◆ What to produce:
Quote all of the data below word for word, and leave out the pictures.
** START Material **
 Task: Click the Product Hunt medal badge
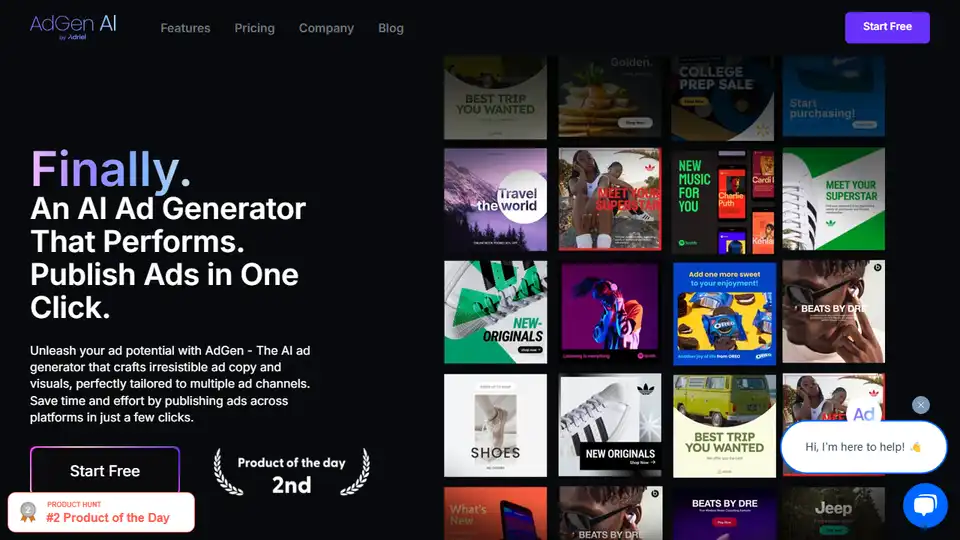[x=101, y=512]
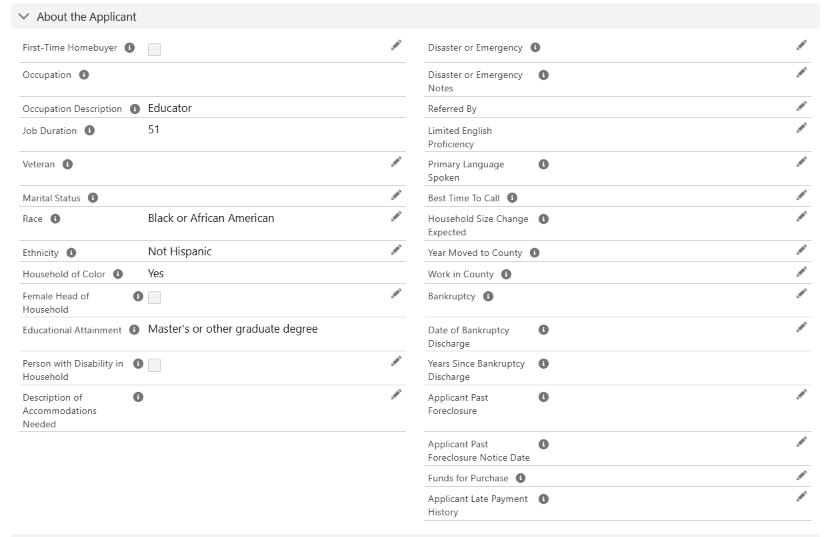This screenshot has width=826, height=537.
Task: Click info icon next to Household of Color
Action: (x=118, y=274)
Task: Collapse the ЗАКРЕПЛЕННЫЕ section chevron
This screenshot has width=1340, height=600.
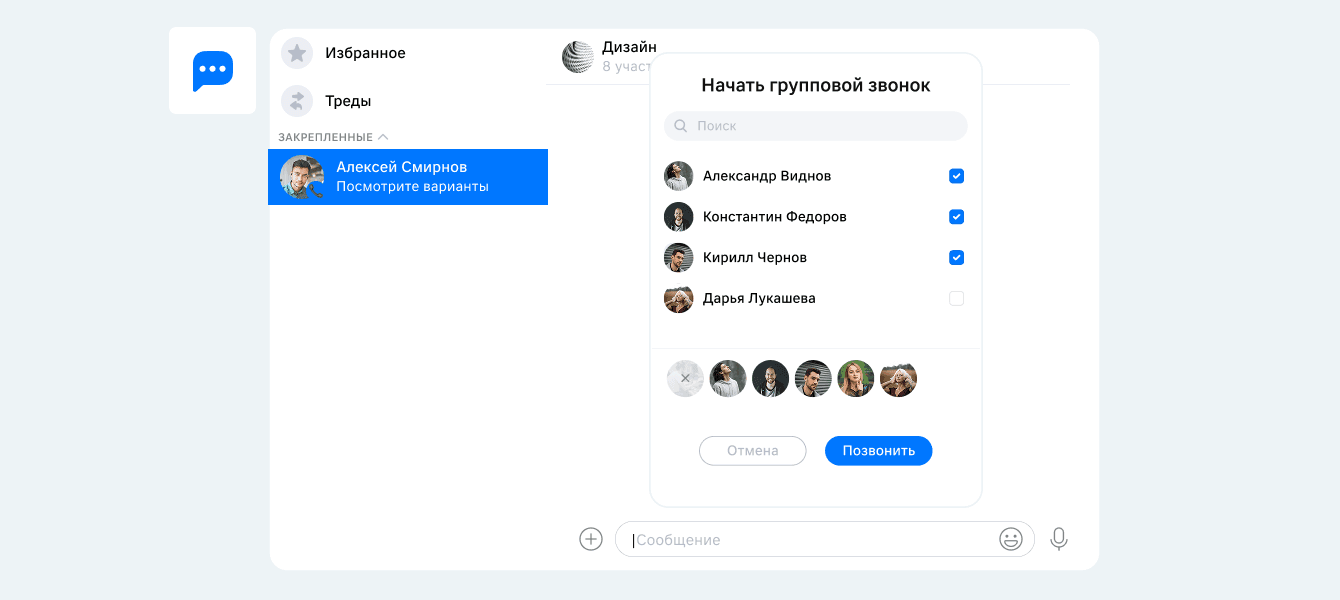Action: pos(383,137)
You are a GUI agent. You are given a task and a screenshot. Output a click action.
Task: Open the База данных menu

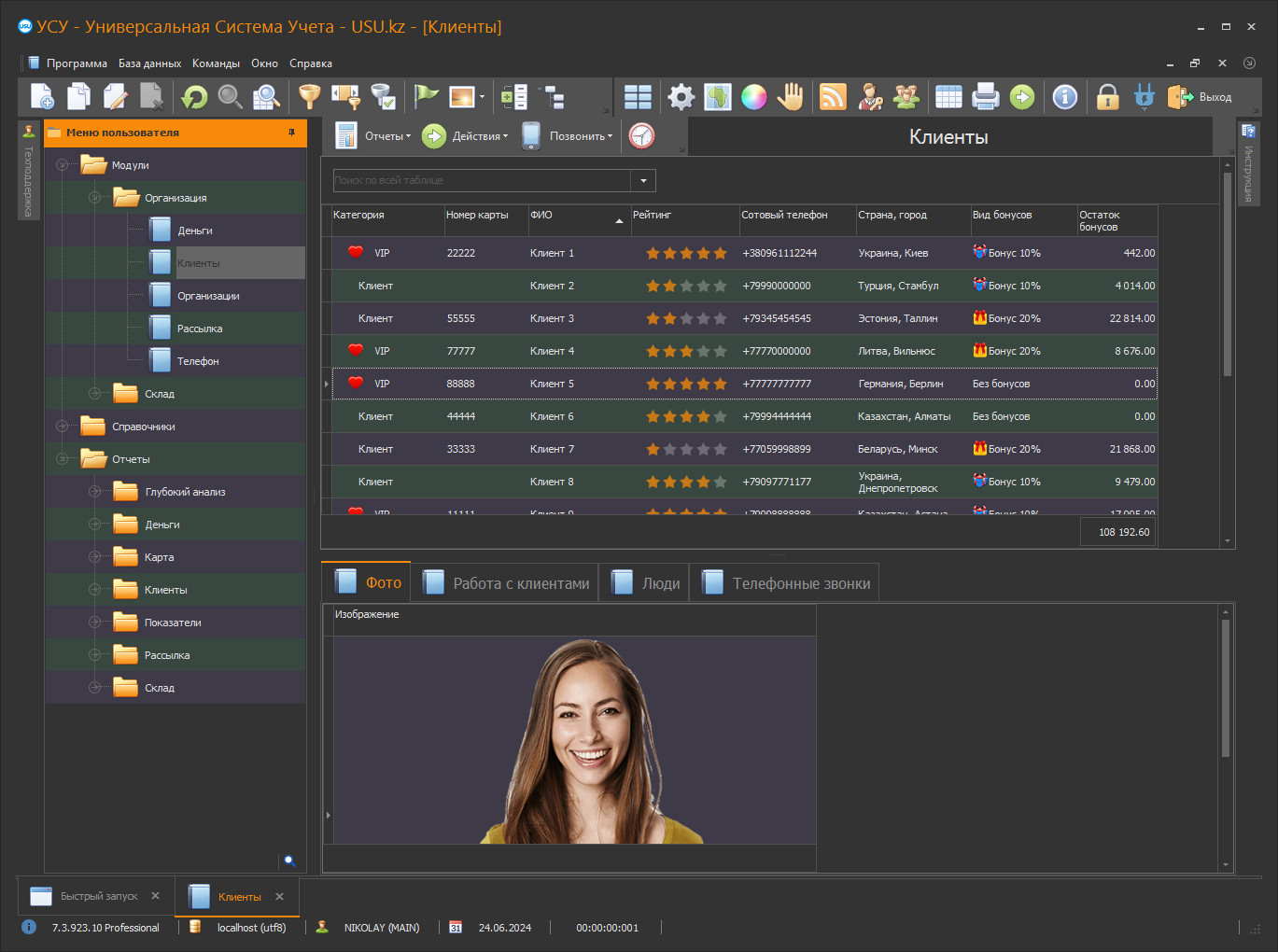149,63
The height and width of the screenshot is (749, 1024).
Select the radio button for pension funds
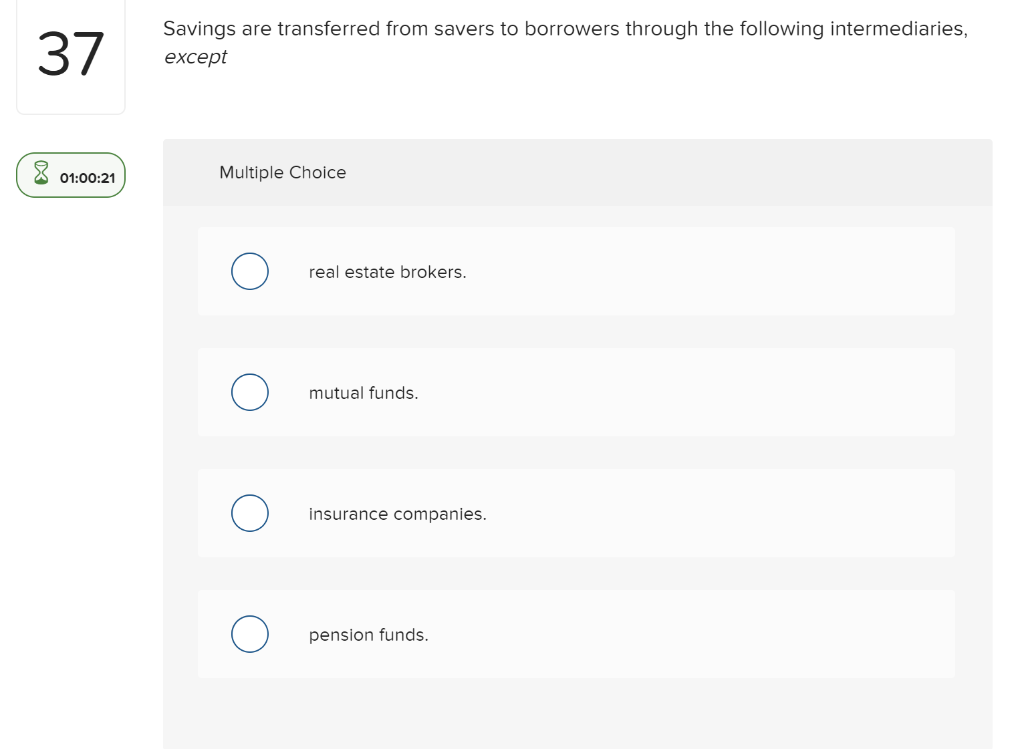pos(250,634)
** END Material **
◆ Complete output:
 Task: Click the Product Hunt medal badge
[x=101, y=512]
This screenshot has width=826, height=537.
Task: Click info icon next to Household of Color
Action: (x=118, y=274)
Task: Collapse the ЗАКРЕПЛЕННЫЕ section chevron
This screenshot has width=1340, height=600.
Action: pos(383,137)
You are a GUI agent. You are given a task and a screenshot. Output a click action.
Task: Open the База данных menu

149,63
The height and width of the screenshot is (749, 1024).
Select the radio button for pension funds
pos(250,634)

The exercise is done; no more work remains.